JIM: It sure does shine!
LAURA: I shouldn’t be partial, but he is my favorite one.
JIM: What kind of a thing is this one supposed to be?
LAURA: Haven’t you noticed the single horn on his forehead?
JIM: A unicorn, huh? —aren’t they extinct in the modern world?
LAURA: I know!
JIM: Poor little fellow, he must feel sort of lonesome.

This exchange occurs in Scene Seven, after Jim’s warmth has enabled Laura to overcome her shyness in his presence and introduce him to the collection of glass animals that is her most prized possession. By this point in the play, we are well aware that the glass menagerie is a symbol for Laura herself. Here, she warns him about the ease with which the glass figurines might be broken and shows him the wonderful visions produced when they are held up to the right sort of light. In doing so, she is essentially describing herself: exquisitely delicate but glowing under the right circumstances.

The glass unicorn, Laura’s favorite figurine, symbolizes her even more specifically.

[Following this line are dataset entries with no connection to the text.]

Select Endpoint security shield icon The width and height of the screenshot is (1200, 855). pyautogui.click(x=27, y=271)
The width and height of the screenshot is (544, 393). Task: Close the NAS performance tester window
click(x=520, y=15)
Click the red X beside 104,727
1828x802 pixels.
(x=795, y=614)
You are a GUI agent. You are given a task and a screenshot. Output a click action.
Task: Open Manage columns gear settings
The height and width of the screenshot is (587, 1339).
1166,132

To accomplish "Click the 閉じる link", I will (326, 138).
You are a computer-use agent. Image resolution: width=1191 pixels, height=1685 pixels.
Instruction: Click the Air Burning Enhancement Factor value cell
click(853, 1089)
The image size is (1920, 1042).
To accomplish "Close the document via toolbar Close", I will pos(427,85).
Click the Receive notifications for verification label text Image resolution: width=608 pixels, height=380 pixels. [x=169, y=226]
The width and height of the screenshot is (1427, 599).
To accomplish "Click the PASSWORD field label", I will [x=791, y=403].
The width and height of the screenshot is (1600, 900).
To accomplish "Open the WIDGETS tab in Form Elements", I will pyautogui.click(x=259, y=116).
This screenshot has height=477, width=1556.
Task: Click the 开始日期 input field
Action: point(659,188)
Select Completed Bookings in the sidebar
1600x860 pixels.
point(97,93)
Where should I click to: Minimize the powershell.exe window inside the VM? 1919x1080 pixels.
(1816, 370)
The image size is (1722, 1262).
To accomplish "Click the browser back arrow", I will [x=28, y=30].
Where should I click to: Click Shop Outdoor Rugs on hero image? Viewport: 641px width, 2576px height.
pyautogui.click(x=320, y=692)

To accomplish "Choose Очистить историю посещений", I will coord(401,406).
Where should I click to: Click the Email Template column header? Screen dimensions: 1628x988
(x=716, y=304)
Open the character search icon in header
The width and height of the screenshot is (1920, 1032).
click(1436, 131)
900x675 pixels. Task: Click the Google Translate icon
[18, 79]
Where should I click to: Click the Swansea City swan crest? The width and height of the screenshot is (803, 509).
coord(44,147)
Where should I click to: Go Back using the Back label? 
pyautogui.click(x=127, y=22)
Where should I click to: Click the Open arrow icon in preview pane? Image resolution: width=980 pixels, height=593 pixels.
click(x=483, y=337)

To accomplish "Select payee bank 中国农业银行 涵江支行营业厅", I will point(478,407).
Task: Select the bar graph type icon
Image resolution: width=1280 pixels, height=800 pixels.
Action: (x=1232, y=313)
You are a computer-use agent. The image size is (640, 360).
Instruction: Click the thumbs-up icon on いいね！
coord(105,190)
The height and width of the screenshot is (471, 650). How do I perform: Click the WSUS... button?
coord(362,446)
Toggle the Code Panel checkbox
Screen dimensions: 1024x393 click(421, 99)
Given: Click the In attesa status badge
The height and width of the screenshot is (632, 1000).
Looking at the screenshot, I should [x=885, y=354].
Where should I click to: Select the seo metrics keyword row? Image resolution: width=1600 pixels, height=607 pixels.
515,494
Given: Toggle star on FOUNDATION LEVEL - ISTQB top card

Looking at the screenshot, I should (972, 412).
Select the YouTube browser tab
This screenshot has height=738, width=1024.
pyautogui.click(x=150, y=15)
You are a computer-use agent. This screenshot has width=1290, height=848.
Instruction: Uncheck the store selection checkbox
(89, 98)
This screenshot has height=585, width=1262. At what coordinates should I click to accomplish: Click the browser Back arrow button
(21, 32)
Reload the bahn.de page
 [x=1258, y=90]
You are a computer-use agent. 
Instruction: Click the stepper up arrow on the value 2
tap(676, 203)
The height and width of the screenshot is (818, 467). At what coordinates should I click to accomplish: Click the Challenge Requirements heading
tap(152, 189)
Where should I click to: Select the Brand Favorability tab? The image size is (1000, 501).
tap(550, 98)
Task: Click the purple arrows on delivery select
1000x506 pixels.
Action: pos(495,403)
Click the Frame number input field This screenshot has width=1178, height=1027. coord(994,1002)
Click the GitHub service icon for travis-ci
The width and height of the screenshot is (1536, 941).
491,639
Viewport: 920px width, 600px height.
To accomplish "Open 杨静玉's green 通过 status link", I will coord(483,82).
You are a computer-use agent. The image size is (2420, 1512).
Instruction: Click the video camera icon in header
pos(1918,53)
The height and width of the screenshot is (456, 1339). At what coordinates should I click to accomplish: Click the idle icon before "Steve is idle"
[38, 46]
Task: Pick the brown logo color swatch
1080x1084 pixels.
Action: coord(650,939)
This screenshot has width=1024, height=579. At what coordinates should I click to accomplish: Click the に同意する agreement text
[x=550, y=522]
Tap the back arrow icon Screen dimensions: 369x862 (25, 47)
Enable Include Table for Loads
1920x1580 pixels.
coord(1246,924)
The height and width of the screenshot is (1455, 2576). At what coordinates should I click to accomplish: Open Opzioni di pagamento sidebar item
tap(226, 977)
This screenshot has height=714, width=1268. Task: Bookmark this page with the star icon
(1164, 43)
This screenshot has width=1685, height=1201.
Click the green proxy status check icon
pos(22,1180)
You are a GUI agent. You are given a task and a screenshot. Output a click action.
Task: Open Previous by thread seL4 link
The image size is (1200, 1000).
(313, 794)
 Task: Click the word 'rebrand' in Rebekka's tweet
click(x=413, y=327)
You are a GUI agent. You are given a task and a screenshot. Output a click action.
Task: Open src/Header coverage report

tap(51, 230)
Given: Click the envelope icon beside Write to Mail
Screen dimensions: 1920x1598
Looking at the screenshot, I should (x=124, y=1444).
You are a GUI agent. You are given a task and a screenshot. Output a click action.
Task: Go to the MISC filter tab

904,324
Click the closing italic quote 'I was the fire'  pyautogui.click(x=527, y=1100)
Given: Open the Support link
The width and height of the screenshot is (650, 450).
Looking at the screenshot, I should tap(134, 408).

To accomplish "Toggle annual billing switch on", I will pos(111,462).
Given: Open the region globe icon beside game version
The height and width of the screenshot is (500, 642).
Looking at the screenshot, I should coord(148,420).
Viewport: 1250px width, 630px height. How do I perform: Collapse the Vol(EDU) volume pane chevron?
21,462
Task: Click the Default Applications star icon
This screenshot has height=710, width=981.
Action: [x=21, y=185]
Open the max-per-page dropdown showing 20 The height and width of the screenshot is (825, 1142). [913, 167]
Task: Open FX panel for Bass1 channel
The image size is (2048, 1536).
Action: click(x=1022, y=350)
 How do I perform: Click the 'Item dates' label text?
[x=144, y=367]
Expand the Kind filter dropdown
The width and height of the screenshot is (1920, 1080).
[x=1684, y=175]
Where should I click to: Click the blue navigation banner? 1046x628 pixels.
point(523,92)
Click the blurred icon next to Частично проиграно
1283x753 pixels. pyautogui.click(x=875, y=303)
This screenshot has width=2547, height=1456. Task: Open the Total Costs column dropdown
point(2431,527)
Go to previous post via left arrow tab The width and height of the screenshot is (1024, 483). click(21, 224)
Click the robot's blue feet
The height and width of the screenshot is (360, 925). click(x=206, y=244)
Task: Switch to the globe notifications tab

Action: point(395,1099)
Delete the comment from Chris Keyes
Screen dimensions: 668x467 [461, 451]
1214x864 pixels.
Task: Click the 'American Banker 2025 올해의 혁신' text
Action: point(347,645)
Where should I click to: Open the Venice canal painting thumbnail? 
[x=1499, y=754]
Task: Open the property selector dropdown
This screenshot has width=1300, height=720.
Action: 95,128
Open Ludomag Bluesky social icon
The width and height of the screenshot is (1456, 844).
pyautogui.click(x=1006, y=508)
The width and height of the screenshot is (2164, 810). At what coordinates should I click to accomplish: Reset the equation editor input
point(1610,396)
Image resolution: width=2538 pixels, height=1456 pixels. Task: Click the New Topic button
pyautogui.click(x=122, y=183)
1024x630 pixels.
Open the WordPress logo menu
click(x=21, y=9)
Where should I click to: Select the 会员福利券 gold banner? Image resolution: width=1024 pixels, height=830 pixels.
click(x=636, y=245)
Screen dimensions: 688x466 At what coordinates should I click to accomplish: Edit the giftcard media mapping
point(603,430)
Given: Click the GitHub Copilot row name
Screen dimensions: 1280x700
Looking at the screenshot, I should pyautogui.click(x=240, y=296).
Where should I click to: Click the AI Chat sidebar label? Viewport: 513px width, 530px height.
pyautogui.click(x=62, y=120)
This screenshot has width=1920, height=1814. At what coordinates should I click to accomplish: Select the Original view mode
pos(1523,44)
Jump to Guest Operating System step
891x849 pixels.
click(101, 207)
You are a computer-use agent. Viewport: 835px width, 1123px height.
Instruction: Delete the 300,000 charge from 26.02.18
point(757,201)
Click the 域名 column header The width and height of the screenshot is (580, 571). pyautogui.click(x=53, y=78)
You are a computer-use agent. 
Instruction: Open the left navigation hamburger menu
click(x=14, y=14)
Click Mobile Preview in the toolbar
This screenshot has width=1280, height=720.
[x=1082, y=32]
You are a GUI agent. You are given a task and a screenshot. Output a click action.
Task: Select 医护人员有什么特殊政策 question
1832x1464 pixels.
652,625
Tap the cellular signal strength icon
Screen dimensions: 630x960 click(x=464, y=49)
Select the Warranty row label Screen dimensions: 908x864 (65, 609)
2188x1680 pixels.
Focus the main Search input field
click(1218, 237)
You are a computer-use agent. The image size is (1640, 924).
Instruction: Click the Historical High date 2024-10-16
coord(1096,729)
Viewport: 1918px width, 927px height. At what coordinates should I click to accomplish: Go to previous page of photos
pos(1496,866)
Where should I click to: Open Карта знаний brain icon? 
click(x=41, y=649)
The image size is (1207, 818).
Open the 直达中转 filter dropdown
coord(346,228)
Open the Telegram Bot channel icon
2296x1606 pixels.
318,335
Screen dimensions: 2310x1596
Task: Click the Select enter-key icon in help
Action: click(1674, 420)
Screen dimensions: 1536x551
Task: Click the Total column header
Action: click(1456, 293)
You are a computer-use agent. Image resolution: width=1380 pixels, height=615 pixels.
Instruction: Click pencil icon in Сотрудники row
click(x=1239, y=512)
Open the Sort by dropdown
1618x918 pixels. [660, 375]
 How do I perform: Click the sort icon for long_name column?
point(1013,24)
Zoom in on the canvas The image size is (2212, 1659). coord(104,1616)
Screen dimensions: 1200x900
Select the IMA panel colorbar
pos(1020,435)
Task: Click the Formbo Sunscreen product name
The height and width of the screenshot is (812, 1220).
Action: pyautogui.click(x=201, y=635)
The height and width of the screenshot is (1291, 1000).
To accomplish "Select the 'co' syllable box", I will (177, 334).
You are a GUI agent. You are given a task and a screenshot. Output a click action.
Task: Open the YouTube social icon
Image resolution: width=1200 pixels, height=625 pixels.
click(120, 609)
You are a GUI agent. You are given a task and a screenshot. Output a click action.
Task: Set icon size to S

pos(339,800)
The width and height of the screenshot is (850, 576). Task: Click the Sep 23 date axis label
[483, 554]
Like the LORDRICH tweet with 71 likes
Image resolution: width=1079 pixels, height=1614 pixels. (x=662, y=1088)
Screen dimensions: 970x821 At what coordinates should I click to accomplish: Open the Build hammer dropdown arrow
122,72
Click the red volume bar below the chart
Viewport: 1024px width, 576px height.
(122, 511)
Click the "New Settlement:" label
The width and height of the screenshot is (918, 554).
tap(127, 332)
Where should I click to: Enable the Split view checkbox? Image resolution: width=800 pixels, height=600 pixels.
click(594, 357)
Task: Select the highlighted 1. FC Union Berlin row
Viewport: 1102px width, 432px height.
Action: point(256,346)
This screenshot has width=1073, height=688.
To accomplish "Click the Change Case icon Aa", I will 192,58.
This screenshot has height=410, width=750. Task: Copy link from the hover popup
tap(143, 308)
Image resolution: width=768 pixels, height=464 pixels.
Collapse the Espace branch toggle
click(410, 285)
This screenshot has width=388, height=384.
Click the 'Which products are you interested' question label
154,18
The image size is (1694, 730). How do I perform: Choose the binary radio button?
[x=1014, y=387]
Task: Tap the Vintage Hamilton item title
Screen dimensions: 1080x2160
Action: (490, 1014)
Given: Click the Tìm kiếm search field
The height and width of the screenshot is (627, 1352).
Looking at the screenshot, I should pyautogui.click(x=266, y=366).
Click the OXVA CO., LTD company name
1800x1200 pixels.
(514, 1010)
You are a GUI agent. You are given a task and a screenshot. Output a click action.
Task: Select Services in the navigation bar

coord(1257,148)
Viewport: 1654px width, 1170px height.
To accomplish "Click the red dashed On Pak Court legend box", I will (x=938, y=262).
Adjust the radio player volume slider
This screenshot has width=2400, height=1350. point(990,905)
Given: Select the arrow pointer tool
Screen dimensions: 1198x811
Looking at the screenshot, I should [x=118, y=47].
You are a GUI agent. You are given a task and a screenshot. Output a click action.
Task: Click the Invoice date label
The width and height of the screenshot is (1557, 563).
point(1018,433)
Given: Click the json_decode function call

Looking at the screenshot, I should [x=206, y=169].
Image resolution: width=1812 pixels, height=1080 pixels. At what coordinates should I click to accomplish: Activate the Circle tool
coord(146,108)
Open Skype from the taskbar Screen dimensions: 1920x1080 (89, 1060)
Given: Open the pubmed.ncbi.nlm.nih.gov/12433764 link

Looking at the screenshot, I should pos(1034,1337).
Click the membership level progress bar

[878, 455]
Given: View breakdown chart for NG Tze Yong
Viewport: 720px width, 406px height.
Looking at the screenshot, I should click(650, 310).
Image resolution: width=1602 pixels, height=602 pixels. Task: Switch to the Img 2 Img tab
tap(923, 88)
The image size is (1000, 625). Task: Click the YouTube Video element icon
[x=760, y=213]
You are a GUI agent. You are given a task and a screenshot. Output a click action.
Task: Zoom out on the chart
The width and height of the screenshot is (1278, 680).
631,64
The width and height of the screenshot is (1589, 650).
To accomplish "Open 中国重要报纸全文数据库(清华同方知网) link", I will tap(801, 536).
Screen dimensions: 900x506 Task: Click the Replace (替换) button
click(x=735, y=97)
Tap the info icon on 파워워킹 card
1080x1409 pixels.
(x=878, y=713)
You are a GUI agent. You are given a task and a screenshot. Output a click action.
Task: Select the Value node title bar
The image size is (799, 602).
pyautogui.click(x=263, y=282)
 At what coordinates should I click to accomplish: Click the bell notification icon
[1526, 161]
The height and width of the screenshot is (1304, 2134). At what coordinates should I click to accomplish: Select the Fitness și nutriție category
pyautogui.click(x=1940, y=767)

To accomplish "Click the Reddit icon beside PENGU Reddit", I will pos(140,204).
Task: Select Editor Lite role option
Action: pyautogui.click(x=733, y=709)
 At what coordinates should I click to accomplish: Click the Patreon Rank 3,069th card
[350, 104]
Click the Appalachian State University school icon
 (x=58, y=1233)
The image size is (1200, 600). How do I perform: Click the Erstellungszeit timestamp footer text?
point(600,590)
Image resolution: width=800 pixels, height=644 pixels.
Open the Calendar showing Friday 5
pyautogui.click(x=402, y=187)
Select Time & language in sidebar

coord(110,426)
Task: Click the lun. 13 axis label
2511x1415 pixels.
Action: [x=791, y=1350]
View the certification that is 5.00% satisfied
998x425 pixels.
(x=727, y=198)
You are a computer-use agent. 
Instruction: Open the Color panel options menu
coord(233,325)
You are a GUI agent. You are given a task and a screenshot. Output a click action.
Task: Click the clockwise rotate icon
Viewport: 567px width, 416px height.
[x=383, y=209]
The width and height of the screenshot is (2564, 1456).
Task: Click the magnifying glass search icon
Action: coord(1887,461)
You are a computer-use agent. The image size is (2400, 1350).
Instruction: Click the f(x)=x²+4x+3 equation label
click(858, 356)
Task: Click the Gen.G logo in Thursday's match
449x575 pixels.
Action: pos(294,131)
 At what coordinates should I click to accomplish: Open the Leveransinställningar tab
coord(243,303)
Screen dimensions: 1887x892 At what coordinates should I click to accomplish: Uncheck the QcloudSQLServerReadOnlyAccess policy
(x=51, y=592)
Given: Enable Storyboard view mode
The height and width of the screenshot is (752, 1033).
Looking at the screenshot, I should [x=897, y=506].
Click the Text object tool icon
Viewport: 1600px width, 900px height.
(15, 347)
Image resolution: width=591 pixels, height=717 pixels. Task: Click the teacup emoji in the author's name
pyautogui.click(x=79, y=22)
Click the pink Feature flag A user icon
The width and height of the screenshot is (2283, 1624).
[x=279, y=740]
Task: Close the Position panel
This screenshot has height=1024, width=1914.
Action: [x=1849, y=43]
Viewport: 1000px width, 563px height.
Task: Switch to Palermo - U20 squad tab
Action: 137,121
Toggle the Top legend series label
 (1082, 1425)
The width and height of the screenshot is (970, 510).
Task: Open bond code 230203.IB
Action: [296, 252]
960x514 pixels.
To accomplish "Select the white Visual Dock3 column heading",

The unicorn is different from ordinary horses, just as Laura is different from other people. In fact, the unicorn is so unusual a creature that Jim at first has trouble recognizing it. Unicorns are “extinct in the modern world,” and similarly, Laura is ill-adapted for survival in the world in which she lives. The loneliness that Jim identifies in the lone unicorn is the same loneliness to which Laura has resigned herself and from which Jim has the potential to save her.